● **Task item**:
Drop all images. Then write out each line below exactly as given.

Data excerpts
+++

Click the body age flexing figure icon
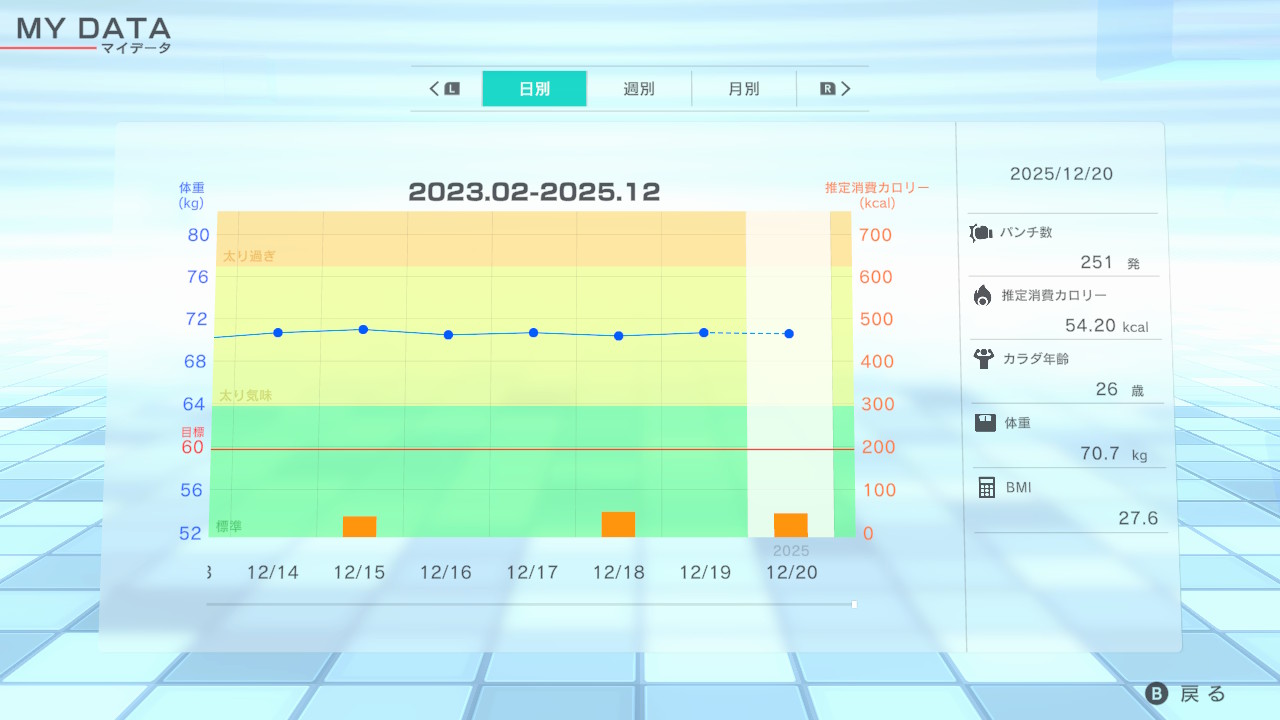The height and width of the screenshot is (720, 1280). point(982,358)
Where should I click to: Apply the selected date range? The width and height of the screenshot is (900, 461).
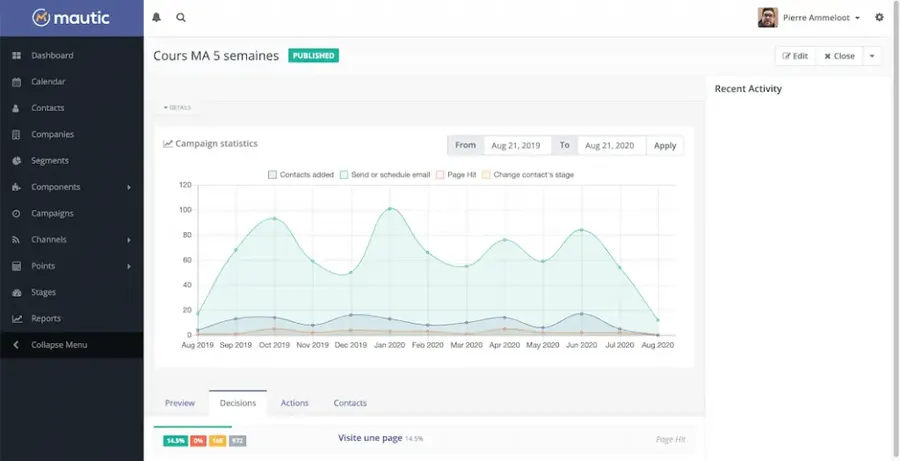click(x=665, y=146)
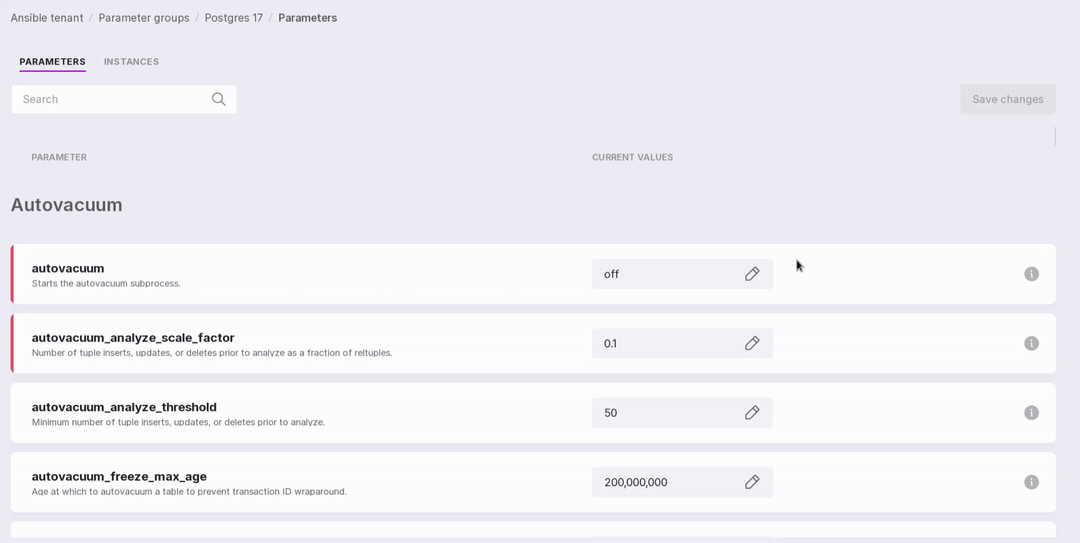Edit autovacuum value with pencil icon
Viewport: 1080px width, 543px height.
pyautogui.click(x=752, y=274)
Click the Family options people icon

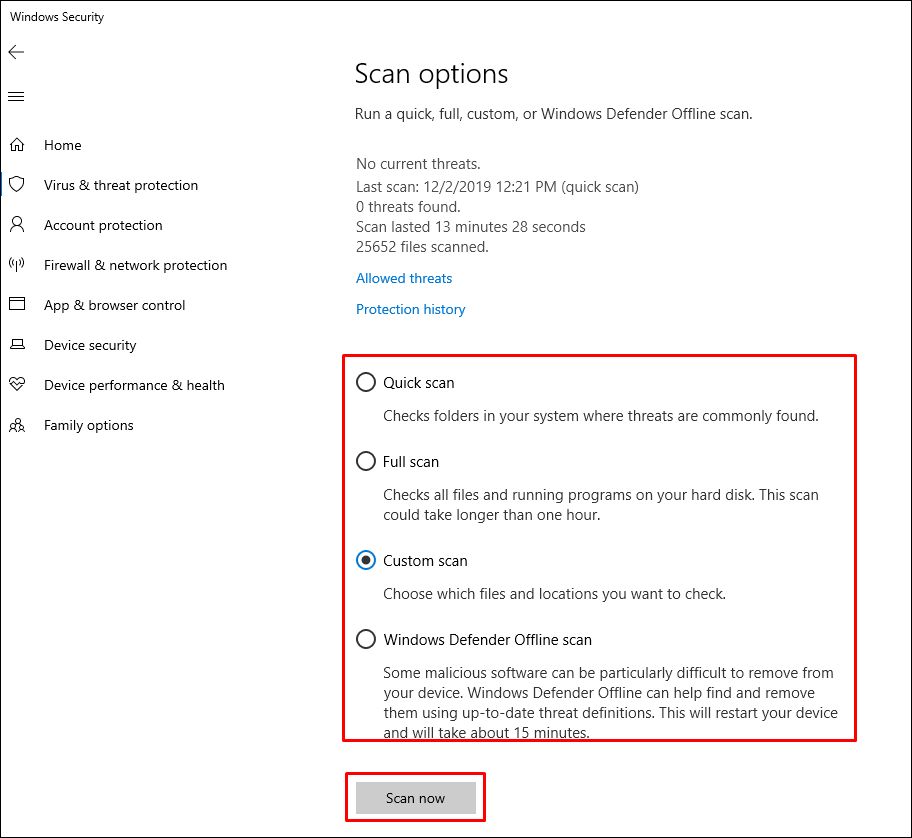pyautogui.click(x=17, y=425)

+++

● **Solution for this problem**:
Click the body age flexing figure icon
The height and width of the screenshot is (720, 1280). point(982,358)
Where should I click to: Apply the selected date range? The width and height of the screenshot is (900, 461).
click(x=665, y=146)
Edit autovacuum value with pencil icon
Viewport: 1080px width, 543px height.
pyautogui.click(x=752, y=274)
Click the Family options people icon

pyautogui.click(x=17, y=425)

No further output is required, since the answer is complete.